**AVAILABLE DATA**
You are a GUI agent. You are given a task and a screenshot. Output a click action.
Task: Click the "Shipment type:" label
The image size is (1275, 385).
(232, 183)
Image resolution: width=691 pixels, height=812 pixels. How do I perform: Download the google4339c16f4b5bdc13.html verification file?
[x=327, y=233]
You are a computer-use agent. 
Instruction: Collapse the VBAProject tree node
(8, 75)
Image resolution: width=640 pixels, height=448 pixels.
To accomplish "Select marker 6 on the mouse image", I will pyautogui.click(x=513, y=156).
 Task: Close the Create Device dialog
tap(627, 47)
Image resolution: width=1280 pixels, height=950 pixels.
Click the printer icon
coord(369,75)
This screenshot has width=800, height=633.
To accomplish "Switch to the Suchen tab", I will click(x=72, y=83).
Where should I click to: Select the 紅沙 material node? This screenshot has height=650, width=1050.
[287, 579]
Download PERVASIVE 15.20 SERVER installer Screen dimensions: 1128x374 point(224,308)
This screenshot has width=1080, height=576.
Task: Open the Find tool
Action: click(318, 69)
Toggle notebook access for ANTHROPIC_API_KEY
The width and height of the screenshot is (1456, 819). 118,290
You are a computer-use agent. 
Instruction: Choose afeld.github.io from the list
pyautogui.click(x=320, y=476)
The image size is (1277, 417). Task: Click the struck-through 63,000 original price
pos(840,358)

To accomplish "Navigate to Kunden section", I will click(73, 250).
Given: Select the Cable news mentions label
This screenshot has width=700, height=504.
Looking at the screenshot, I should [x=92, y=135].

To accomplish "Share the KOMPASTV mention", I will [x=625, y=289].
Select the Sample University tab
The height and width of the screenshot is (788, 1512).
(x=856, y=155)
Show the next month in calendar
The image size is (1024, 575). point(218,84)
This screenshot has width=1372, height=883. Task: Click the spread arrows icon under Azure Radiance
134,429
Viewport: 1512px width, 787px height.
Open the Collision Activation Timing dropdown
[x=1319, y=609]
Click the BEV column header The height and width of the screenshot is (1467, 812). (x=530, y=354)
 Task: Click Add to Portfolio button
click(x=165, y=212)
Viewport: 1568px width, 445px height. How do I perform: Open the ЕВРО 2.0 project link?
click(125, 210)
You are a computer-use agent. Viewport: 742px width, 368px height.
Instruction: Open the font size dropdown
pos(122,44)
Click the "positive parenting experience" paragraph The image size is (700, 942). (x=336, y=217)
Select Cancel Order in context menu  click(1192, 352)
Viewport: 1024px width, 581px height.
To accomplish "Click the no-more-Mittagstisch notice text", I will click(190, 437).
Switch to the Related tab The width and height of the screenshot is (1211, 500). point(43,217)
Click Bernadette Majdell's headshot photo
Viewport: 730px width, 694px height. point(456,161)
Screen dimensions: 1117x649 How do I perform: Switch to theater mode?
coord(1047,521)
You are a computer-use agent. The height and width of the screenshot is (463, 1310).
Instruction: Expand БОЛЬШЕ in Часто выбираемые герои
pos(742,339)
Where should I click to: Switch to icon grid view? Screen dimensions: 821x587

**WORK ORDER**
For every line above that includes the string "agent", copy the line.

**REPLY TO THE TASK**
You are a GUI agent. You are given a task and a screenshot. Output a click action.
You are a computer-use agent. 
You are a computer-use agent. 
You are a computer-use agent. Viewport: 742px width, 368px height.
You are a computer-use agent. The height and width of the screenshot is (463, 1310).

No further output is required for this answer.